◆ YOUR OBJECTIVE ◆
Each line from the one containing "The width and height of the screenshot is (1366, 768)." to the end of the entries is to be repeated exactly, and no other line.

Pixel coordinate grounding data

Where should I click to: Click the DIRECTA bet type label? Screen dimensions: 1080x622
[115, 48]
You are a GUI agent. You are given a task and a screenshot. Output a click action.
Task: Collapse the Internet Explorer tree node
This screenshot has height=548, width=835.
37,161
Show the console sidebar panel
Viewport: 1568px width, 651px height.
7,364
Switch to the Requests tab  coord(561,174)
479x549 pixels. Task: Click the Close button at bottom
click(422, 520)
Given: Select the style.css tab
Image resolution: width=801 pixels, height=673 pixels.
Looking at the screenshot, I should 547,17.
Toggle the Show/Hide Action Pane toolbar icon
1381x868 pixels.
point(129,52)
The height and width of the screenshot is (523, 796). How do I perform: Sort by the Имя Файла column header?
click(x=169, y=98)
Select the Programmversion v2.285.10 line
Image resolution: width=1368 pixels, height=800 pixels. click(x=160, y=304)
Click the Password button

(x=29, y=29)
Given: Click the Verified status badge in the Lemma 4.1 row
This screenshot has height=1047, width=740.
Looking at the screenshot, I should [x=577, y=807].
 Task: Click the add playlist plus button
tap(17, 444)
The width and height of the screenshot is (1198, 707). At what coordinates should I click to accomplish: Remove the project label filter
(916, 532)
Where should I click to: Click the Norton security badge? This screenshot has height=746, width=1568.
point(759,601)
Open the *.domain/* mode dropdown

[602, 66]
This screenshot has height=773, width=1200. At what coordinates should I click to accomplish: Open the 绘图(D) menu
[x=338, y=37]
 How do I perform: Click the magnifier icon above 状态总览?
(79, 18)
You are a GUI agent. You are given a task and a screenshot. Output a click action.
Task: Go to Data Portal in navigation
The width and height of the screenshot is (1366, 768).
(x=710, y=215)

◆ RESPONSE FOR THIS EXERCISE ◆
The width and height of the screenshot is (1366, 768).
(x=710, y=215)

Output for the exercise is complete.